### Material for this task
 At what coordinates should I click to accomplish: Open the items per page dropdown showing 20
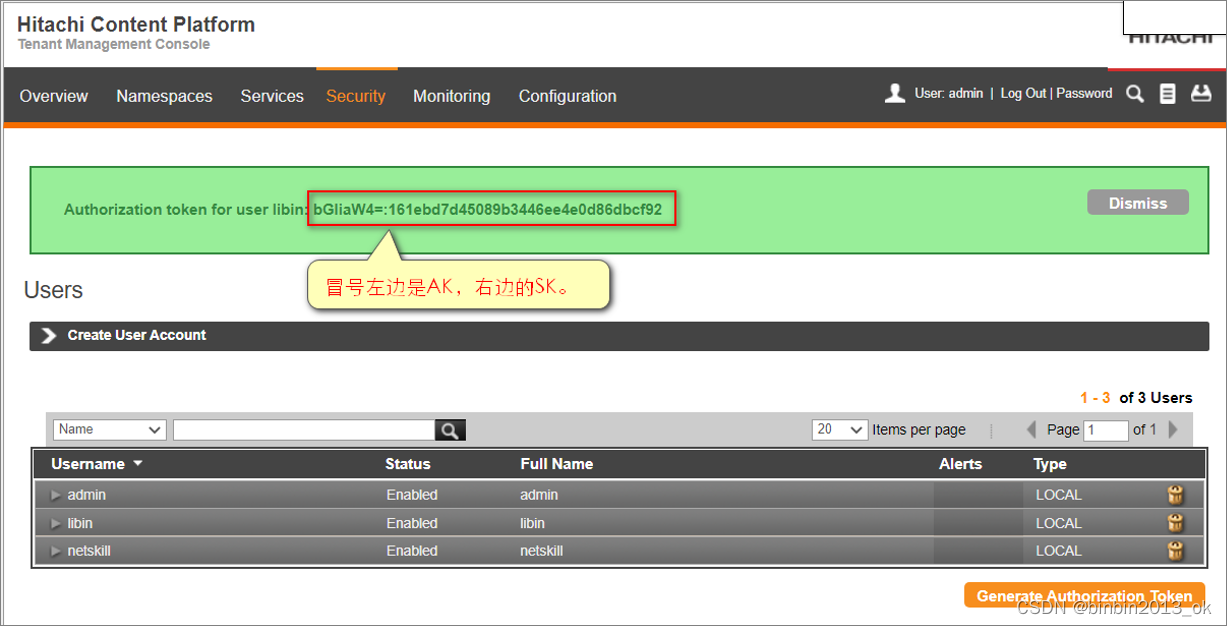(x=838, y=429)
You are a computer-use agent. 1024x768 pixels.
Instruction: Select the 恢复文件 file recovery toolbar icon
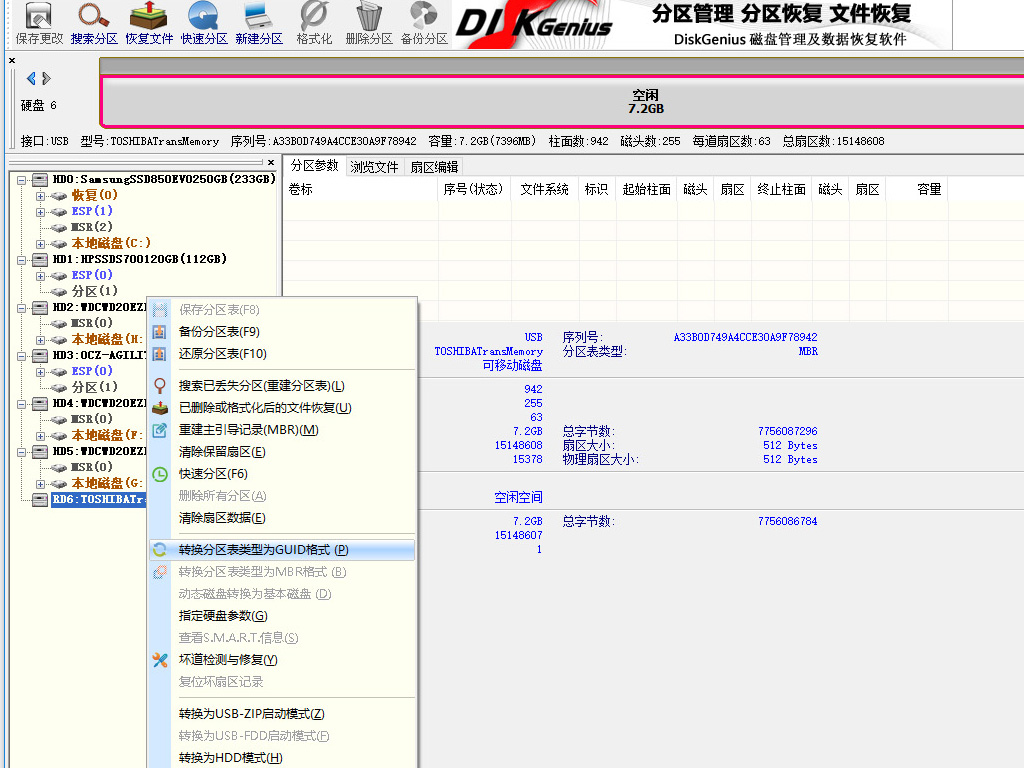pyautogui.click(x=148, y=20)
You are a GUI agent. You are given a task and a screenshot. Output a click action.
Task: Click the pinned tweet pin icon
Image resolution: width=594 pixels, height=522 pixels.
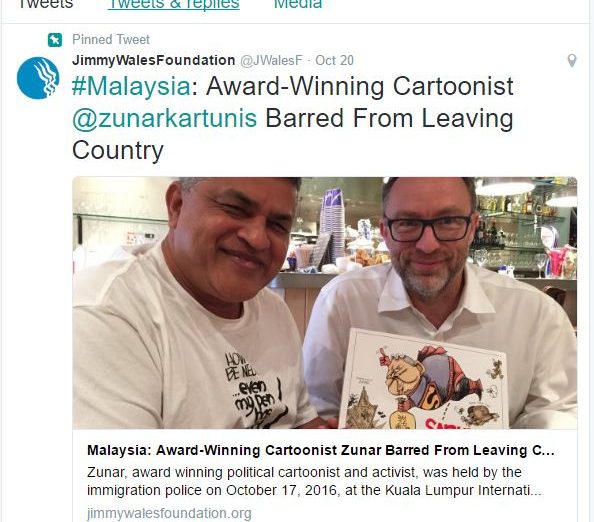click(55, 40)
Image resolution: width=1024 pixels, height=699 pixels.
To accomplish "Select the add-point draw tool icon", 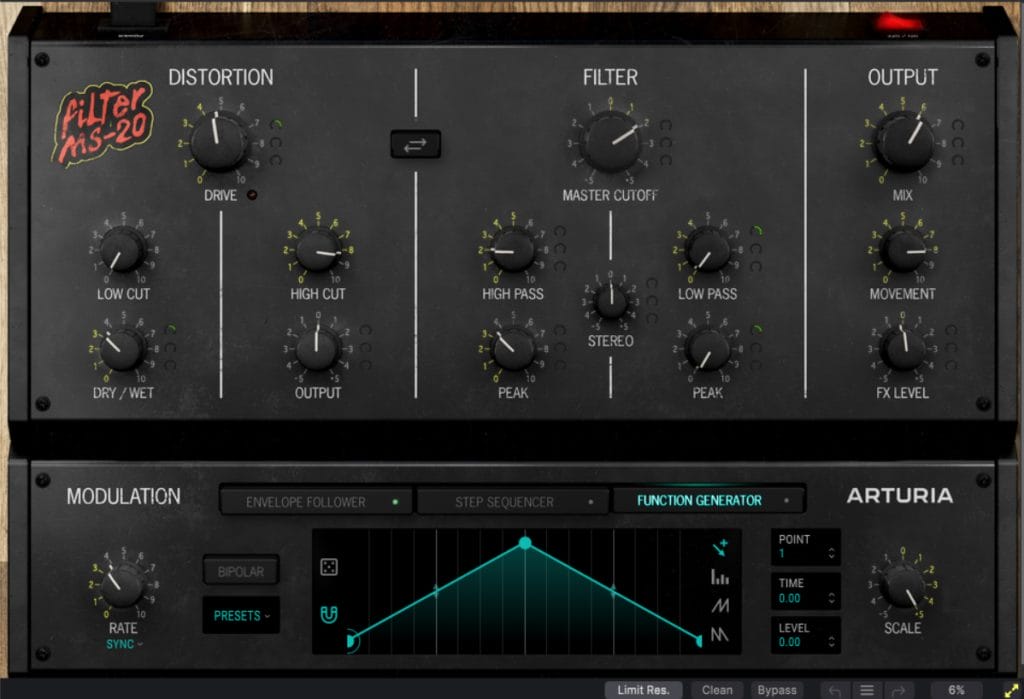I will [720, 547].
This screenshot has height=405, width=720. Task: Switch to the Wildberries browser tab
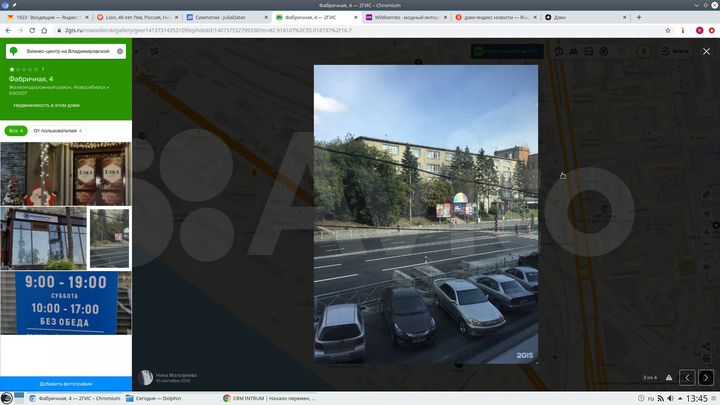411,17
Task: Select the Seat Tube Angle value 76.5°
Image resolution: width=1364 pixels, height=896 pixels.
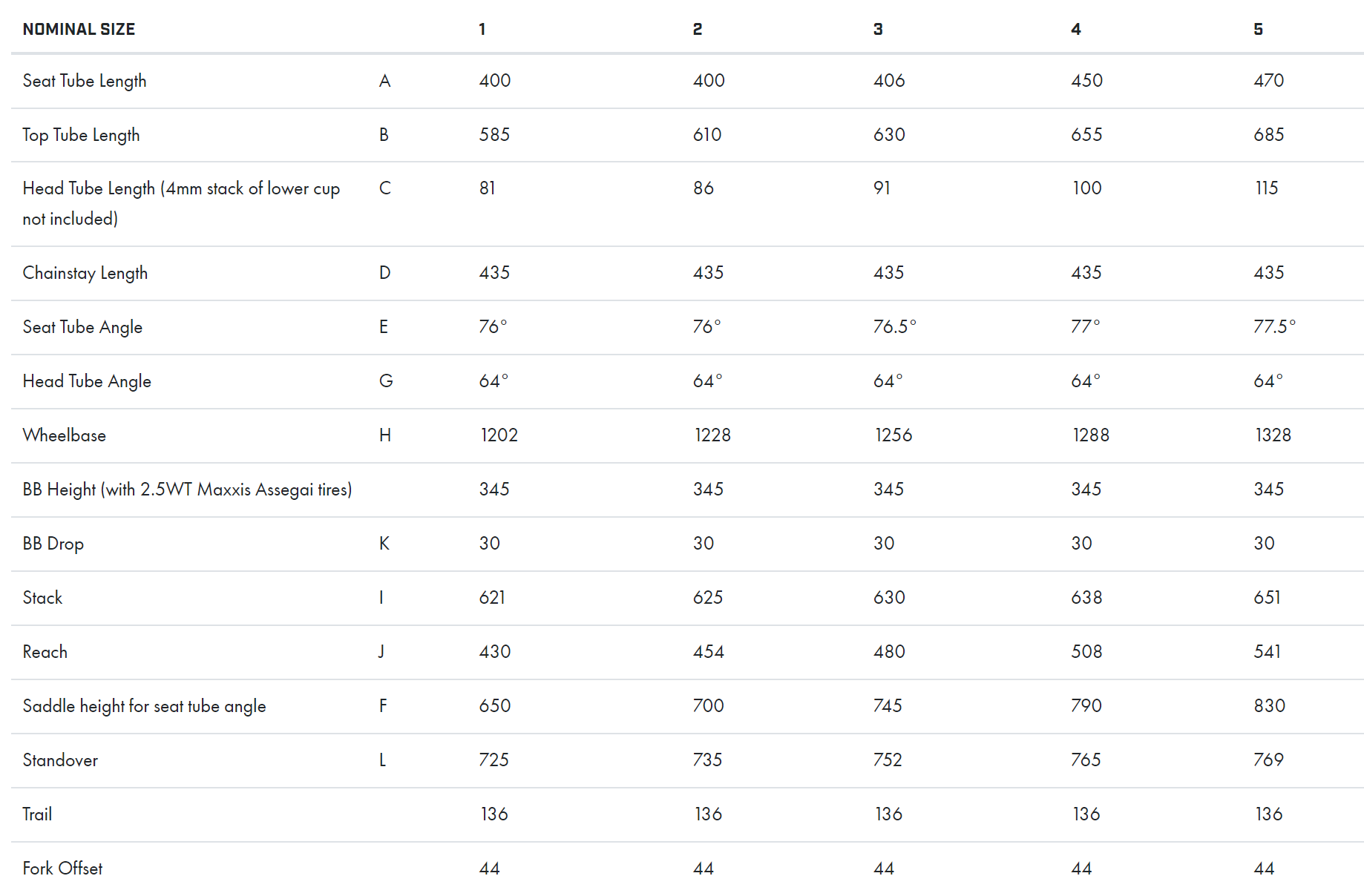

### What is needed
The line containing "You are a GUI" marks the end: copy exactly every line from the start of the records up to and including it, leaving out the pictures.

### Answer area
 At what coordinates should I click to accomplish: Open the items per page dropdown showing 20
(x=838, y=429)
You are a computer-use agent. 1024x768 pixels.
Instruction: Select the 恢复文件 file recovery toolbar icon
pyautogui.click(x=148, y=20)
You are a GUI agent. You are given a task and a screenshot. Output a click action.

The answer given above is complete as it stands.